[Exercise aim] The lines to find are those in the entries that hold the word "user"; copy every one of them.

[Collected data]
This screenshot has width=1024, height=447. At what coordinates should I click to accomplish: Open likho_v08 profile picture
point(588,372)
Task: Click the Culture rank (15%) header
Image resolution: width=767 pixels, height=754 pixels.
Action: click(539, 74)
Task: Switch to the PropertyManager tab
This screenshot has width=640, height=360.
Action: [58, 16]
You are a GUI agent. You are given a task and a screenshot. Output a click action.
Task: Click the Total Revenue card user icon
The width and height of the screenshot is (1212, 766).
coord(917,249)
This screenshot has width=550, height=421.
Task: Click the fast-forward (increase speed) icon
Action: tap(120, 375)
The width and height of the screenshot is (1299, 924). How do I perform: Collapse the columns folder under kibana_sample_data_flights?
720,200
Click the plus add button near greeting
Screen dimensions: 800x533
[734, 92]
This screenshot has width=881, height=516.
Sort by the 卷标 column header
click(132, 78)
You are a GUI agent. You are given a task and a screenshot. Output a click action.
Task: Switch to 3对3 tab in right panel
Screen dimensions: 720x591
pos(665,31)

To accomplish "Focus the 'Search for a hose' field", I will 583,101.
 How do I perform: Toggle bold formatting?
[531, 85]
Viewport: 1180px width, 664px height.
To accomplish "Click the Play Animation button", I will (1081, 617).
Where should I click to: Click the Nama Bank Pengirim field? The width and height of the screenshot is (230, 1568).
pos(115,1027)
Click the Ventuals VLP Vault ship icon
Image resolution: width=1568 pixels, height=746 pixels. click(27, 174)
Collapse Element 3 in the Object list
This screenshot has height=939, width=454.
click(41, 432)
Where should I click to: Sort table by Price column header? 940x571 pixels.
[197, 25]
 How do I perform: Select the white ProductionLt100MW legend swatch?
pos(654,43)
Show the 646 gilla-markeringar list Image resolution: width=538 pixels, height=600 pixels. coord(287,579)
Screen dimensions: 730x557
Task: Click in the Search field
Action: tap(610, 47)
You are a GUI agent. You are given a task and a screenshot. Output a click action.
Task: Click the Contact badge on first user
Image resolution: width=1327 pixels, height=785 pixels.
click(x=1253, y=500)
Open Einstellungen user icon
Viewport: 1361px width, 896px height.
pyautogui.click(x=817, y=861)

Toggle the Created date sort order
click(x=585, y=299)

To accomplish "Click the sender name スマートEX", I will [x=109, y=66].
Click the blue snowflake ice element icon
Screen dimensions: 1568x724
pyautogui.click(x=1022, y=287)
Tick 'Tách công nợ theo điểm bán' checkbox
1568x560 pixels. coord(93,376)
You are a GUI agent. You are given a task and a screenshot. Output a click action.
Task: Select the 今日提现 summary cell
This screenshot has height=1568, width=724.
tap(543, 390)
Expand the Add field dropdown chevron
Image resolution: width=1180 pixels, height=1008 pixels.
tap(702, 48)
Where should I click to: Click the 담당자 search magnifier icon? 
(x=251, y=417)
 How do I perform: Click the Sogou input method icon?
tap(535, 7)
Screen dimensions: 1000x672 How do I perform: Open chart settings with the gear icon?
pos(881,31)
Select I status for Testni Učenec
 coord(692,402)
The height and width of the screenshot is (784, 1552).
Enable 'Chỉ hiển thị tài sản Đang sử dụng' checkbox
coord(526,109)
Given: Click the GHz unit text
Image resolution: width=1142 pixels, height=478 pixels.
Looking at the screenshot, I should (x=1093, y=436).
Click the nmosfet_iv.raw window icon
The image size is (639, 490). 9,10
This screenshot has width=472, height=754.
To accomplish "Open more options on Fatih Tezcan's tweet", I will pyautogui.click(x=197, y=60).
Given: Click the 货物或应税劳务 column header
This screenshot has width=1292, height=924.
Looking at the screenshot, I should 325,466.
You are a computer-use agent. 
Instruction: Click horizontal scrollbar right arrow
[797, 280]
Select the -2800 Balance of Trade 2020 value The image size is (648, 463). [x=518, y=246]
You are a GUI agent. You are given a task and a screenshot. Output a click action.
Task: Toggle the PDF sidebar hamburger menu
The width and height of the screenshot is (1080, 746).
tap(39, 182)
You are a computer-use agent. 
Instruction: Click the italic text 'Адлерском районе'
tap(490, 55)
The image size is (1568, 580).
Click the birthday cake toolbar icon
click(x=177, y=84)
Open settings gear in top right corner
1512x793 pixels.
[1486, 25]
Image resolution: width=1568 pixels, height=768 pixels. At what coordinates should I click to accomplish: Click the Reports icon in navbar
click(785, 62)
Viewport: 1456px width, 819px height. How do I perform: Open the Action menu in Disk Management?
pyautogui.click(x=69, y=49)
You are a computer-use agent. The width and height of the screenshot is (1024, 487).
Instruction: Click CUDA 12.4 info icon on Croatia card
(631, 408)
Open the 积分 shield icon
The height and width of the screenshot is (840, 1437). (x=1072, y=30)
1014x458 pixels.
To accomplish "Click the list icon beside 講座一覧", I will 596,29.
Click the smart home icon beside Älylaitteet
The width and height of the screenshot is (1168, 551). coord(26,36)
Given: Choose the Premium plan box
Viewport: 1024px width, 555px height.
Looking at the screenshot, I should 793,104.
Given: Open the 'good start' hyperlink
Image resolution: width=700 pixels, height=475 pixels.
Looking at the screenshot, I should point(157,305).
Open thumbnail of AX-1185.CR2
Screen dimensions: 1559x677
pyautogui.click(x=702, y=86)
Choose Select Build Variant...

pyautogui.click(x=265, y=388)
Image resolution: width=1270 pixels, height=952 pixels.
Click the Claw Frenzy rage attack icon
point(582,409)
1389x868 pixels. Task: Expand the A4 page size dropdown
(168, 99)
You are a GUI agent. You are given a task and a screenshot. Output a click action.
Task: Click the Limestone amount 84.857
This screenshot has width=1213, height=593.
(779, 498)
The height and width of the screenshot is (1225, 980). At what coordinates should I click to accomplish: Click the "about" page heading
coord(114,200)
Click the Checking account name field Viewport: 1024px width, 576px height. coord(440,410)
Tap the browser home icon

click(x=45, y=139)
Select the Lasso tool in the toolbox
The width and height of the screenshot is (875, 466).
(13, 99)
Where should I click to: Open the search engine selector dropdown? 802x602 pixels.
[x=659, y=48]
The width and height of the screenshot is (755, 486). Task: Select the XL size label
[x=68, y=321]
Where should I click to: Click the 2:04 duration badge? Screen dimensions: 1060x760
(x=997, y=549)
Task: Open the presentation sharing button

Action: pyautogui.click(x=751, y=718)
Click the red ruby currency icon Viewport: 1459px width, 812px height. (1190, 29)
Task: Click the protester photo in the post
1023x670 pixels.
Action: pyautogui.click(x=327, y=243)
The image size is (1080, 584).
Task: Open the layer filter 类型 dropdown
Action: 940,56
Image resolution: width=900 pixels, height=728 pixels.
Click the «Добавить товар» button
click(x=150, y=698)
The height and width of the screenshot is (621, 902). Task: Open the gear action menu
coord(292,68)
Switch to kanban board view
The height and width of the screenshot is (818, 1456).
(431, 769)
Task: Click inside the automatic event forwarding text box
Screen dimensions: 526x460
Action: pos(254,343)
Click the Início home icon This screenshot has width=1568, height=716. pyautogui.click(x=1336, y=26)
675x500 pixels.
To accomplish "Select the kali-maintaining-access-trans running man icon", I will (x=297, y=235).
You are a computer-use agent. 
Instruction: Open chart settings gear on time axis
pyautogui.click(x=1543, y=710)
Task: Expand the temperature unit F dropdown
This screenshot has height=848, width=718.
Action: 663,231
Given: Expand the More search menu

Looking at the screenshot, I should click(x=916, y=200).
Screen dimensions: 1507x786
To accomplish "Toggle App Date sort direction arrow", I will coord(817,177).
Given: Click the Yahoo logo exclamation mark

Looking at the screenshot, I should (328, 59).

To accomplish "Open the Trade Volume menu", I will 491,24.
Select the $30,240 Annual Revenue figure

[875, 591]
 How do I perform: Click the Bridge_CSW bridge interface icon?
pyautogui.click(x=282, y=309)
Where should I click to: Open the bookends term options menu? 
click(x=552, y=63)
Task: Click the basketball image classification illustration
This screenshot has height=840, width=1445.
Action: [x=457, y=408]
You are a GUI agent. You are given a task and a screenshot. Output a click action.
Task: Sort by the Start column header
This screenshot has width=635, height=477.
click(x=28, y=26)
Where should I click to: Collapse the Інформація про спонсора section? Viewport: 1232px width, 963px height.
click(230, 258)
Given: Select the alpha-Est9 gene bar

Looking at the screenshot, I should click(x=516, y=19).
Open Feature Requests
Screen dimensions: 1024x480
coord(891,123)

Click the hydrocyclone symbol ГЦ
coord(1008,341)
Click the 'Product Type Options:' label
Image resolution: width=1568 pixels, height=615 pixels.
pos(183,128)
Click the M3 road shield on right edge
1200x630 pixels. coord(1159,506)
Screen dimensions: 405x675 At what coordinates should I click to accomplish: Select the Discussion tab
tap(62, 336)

[Response below]
Task: Click the Total Revenue card user icon
Task: Click the Contact badge on first user
Open Einstellungen user icon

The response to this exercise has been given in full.